[[ Stored data open ]]

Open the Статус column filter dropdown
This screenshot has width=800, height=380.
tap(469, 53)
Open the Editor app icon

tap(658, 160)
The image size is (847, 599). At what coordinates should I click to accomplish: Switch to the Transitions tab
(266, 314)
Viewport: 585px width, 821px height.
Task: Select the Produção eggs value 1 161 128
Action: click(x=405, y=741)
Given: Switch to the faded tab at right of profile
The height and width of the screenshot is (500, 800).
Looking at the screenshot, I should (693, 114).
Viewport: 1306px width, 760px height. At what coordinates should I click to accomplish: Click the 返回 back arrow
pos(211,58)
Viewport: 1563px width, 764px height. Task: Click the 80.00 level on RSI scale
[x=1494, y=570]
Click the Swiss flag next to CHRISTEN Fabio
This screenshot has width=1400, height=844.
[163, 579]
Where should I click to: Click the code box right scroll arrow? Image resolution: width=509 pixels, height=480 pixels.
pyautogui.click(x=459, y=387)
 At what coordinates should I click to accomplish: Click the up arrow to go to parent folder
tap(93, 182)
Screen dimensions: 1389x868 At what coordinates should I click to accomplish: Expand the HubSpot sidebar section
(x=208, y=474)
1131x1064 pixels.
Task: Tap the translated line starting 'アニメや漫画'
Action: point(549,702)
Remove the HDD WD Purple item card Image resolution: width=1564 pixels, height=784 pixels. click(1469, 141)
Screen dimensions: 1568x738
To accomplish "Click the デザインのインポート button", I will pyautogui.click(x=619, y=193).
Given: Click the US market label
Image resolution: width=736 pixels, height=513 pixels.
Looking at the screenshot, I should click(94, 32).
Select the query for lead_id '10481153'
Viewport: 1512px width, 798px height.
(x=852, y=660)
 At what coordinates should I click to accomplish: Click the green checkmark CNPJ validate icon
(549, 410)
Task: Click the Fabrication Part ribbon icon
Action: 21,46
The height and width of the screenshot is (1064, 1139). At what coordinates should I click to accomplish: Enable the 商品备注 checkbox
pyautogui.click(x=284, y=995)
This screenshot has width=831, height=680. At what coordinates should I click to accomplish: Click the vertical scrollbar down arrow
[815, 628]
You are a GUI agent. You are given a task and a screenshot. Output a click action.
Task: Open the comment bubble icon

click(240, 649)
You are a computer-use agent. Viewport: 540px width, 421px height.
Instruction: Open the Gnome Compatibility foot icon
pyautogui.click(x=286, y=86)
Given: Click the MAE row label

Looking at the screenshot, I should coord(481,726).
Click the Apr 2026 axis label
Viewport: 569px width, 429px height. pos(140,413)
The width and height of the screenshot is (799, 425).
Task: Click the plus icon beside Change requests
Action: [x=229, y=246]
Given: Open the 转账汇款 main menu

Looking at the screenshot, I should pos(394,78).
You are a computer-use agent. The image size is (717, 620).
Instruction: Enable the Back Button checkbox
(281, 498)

[[ Stored data closed ]]

Return each entry exactly. Leave none out.

Open the Статус column filter dropdown
This screenshot has width=800, height=380.
tap(469, 53)
Open the Editor app icon

tap(658, 160)
The image size is (847, 599). At what coordinates should I click to accomplish: Switch to the Transitions tab
(266, 314)
Viewport: 585px width, 821px height.
Task: Select the Produção eggs value 1 161 128
Action: click(x=405, y=741)
Given: Switch to the faded tab at right of profile
The height and width of the screenshot is (500, 800).
Looking at the screenshot, I should (693, 114).
Viewport: 1306px width, 760px height. At what coordinates should I click to accomplish: Click the 返回 back arrow
pos(211,58)
Viewport: 1563px width, 764px height. Task: Click the 80.00 level on RSI scale
[x=1494, y=570]
Click the Swiss flag next to CHRISTEN Fabio
This screenshot has width=1400, height=844.
[163, 579]
Where should I click to: Click the code box right scroll arrow? Image resolution: width=509 pixels, height=480 pixels.
pyautogui.click(x=459, y=387)
 At what coordinates should I click to accomplish: Click the up arrow to go to parent folder
tap(93, 182)
Screen dimensions: 1389x868 At what coordinates should I click to accomplish: Expand the HubSpot sidebar section
(x=208, y=474)
1131x1064 pixels.
Task: Tap the translated line starting 'アニメや漫画'
Action: point(549,702)
Remove the HDD WD Purple item card Image resolution: width=1564 pixels, height=784 pixels. click(1469, 141)
Screen dimensions: 1568x738
To accomplish "Click the デザインのインポート button", I will pyautogui.click(x=619, y=193).
Given: Click the US market label
Image resolution: width=736 pixels, height=513 pixels.
Looking at the screenshot, I should click(94, 32).
Select the query for lead_id '10481153'
Viewport: 1512px width, 798px height.
(x=852, y=660)
 At what coordinates should I click to accomplish: Click the green checkmark CNPJ validate icon
(549, 410)
Task: Click the Fabrication Part ribbon icon
Action: 21,46
The height and width of the screenshot is (1064, 1139). At what coordinates should I click to accomplish: Enable the 商品备注 checkbox
pyautogui.click(x=284, y=995)
This screenshot has width=831, height=680. At what coordinates should I click to accomplish: Click the vertical scrollbar down arrow
[815, 628]
You are a GUI agent. You are given a task and a screenshot. Output a click action.
Task: Open the comment bubble icon

click(240, 649)
You are a computer-use agent. Viewport: 540px width, 421px height.
Instruction: Open the Gnome Compatibility foot icon
pyautogui.click(x=286, y=86)
Given: Click the MAE row label

Looking at the screenshot, I should coord(481,726).
Click the Apr 2026 axis label
Viewport: 569px width, 429px height. pos(140,413)
The width and height of the screenshot is (799, 425).
Task: Click the plus icon beside Change requests
Action: [x=229, y=246]
Given: Open the 转账汇款 main menu

Looking at the screenshot, I should pos(394,78).
You are a computer-use agent. The image size is (717, 620).
Instruction: Enable the Back Button checkbox
(281, 498)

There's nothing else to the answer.